Course 11 · Lesson 2 of 9

Free preview

Data Splits, Leakage & the Pipeline

Video lesson coming soon
We're filming this one. The full written lesson below is ready to study right now.

Most “amazing” models are silently cheating. Leakage — letting information from the future or the answer sneak into training — produces great offline numbers and disasters in production. This is the single most important engineering skill in ML.

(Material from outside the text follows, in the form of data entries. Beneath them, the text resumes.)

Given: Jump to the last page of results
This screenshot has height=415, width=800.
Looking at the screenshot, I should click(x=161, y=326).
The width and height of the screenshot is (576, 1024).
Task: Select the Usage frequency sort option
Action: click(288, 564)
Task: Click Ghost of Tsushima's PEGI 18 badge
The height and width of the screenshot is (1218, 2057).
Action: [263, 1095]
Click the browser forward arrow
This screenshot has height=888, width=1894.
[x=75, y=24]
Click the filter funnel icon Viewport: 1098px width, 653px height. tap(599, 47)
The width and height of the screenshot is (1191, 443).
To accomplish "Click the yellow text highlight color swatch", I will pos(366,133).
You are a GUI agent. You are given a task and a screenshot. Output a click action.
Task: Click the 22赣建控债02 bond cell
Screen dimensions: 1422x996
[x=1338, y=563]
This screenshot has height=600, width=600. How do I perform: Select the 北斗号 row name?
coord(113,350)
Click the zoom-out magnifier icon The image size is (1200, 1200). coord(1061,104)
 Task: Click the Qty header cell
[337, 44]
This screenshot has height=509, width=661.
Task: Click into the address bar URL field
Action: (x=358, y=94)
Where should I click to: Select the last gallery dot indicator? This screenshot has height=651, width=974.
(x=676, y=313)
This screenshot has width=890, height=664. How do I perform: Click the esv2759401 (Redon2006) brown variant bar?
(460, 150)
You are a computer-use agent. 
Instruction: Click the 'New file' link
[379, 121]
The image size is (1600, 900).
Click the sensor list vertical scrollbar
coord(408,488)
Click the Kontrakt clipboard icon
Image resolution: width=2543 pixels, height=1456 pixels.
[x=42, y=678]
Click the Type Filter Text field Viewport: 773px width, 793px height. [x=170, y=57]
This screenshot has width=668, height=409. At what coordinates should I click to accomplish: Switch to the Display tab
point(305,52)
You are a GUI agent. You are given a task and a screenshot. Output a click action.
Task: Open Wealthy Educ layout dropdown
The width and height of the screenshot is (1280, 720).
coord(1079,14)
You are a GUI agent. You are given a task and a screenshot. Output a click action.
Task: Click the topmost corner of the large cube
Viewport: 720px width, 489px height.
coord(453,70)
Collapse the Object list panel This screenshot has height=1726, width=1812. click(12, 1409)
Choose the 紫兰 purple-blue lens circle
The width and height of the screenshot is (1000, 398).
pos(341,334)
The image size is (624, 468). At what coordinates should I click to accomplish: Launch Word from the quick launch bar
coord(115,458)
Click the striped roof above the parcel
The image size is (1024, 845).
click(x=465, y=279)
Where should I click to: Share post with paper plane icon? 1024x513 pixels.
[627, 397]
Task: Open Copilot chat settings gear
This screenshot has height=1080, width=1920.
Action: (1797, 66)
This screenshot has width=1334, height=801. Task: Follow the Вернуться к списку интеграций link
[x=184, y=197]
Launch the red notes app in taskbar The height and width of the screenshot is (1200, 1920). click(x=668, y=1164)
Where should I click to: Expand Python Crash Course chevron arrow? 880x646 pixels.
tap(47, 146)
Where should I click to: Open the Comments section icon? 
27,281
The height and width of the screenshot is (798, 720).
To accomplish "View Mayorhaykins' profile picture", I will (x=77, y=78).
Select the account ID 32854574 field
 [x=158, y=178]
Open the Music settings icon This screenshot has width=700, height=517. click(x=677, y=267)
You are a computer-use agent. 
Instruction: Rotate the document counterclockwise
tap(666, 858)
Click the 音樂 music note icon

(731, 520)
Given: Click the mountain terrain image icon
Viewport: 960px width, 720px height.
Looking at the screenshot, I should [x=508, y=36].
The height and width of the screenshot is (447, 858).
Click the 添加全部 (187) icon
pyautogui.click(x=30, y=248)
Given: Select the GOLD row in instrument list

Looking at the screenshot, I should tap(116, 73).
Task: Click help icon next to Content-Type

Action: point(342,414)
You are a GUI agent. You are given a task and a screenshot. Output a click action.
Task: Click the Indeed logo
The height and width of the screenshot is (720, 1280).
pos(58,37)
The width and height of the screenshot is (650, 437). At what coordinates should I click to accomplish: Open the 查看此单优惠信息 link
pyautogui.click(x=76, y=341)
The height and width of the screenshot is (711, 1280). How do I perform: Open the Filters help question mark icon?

Split before you touch the data

Train
fit the model
Validation
tune + choose
Test
touch ONCE, at the end
python
from sklearn.model_selection import train_test_split

# Time matters? Split by time, never randomly.
# Random split on temporal data = leakage from the future.
X_tr, X_tmp, y_tr, y_tmp = train_test_split(X, y, test_size=0.3, random_state=42)
X_val, X_te, y_val, y_te = train_test_split(X_tmp, y_tmp, test_size=0.5, random_state=42)

Classic leakage sources

  • Scaling/encoding fit on the FULL dataset before splitting (fit on train only).
  • A feature that is a proxy for the label (e.g. "refund_amount" predicting "was_refunded").
  • Future information: using a value only known after the prediction moment.
  • Duplicate rows spanning train and test (the same user in both).
Fit on train, transform everywhere

Every transformation (scaler, encoder, imputer) learns parameters. Learn them on TRAIN only, then apply to val/test. A Pipeline enforces this — use one.

python
from sklearn.pipeline import Pipeline
from sklearn.preprocessing import StandardScaler
from sklearn.linear_model import LogisticRegression

pipe = Pipeline([
    ("scale", StandardScaler()),     # fit on train inside .fit()
    ("clf",   LogisticRegression()),
])
pipe.fit(X_tr, y_tr)                  # leakage-safe by construction
Takeaway

Split first (by time if time matters), fit transforms on train only, and hunt for label-proxy features. A Pipeline makes leakage-safety the default.